▶ _What you need to do_
Take the lines below beginning at the line that has "Given: Open the user avatar menu" and stopping after the line that has "Given: Click the TradingView logo", and print them exactly as they are, with no other lines.

▶ _Entries shown_
┄┄┄┄┄┄
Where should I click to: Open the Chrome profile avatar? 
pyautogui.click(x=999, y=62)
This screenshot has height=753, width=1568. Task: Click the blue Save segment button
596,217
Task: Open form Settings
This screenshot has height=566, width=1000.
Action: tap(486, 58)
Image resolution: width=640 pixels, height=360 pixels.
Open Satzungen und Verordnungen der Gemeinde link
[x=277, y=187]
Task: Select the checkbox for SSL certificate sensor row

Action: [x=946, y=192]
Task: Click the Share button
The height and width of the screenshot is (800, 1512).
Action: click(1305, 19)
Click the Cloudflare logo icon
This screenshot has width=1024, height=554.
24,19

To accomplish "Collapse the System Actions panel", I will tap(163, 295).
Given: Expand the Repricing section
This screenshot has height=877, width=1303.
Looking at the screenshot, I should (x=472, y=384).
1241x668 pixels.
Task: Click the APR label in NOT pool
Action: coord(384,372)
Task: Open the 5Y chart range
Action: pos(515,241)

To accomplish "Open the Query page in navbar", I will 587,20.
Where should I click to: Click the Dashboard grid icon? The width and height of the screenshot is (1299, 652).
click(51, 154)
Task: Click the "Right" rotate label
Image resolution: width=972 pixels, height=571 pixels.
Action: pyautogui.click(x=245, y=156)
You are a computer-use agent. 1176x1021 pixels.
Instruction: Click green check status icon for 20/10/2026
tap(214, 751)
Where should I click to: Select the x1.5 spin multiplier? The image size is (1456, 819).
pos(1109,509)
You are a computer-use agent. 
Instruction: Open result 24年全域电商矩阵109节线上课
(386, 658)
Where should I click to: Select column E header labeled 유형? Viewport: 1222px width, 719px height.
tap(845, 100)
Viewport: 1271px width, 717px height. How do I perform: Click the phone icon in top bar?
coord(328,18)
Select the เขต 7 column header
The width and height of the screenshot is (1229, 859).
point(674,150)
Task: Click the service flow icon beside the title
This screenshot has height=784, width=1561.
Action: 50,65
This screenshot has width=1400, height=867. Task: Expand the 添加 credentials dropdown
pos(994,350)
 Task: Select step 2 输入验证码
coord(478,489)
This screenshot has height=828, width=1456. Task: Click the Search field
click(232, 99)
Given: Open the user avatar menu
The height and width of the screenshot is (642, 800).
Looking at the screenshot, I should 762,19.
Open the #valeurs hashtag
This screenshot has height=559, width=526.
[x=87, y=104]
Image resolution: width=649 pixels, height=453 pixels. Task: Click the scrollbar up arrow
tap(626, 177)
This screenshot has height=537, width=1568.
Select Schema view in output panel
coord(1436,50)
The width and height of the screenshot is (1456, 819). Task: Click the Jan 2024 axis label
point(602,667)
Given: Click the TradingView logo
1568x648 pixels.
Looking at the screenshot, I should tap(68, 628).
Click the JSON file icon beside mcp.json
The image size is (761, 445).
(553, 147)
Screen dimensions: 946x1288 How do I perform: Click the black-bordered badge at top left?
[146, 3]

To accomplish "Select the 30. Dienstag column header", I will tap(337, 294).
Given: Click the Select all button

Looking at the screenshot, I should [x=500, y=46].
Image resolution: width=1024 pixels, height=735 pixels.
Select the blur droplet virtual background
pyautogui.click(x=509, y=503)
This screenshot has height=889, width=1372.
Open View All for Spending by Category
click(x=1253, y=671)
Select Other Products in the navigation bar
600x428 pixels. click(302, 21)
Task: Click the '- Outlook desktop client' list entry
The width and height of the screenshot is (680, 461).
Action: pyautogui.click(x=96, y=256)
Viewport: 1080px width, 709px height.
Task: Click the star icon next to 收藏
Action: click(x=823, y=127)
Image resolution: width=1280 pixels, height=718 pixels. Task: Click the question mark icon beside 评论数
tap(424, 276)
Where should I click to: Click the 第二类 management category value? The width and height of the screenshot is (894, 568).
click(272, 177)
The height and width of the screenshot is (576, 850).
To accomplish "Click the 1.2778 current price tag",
┄┄┄┄┄┄
▶ _Answer section_
Given: Open the user avatar menu
The height and width of the screenshot is (642, 800).
Looking at the screenshot, I should 762,19.
Open the #valeurs hashtag
This screenshot has height=559, width=526.
[x=87, y=104]
Image resolution: width=649 pixels, height=453 pixels. Task: Click the scrollbar up arrow
tap(626, 177)
This screenshot has height=537, width=1568.
Select Schema view in output panel
coord(1436,50)
The width and height of the screenshot is (1456, 819). Task: Click the Jan 2024 axis label
point(602,667)
Given: Click the TradingView logo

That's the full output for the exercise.